Teams like Bora-Hansgrohe and Bahrain-Victorious also have the numbers to make the tactical ploy of sending GC contenders out on the attack for others to chase, with Emanuel Buchmann for the former and Pello Bilbao for the latter possible aggressors.
In truth, though, this is more likely to be an attritional stage among the GC favourites than an attacking one, with the significant moments happening out the back of the peloton rather than off the front. The 17 riders who finished in the peloton at the top of Mount Etna should in theory all be fine today, but this is a different kind of test to that mountain top finish, with multiple climbs and descents for them to negotiate scattered across the stage.
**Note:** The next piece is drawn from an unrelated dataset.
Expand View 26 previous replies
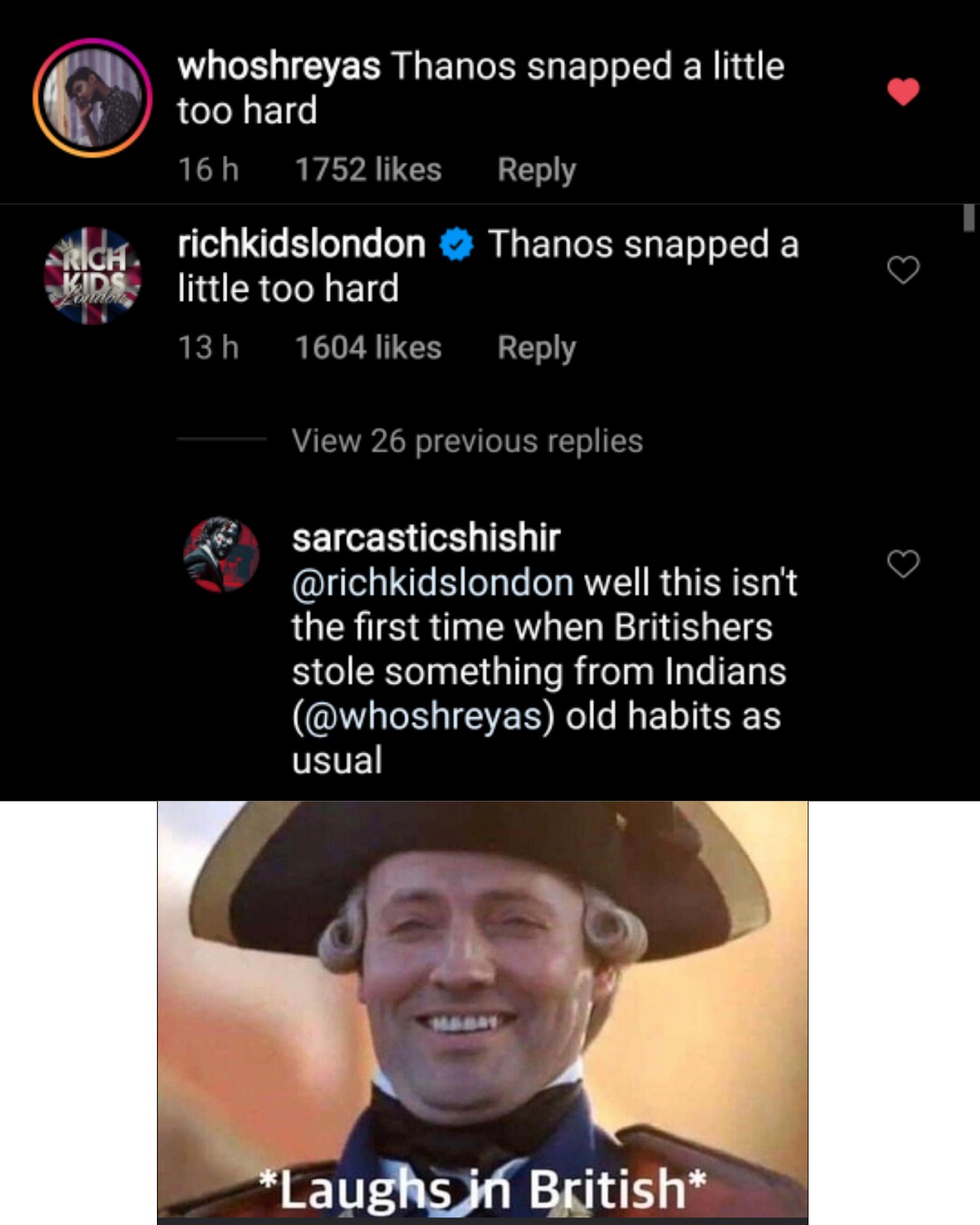Screen dimensions: 980x1225 click(x=467, y=441)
In terms of the stage win, this is likely to be one for the breakaway, so be sure to tune in early to catch what will be an intense battle to get up the road at the start of the day. Breakaway specialists Thomas de Gendt (Lotto-Soudal) and Alessandro De Marchi (Israel-Premier Tech) have both now lost more than enough time to be allowed to get into the break; as have riders like Jonathan Caicedo (EF Education Easypost), Attila Valter (Groupama-FDJ) and Joe Dombrowski (Astana-Qazaqstan), all climbers with the ability to attack for victory on one of the late hills.
Predicting a winner for a breakaway stage like this is a mug’s game considering how many different riders might get into the decisive move, but we reckon this kind of rolling terrain especially suits Davide Formolo (UAE Team Emirates). A safer bet is for Juan Pedro López to defend pink, although he’s likely to come under pressure from Lennard Kämna (Bora-Hansgrohe) hoping to make up the 39 seconds he needs.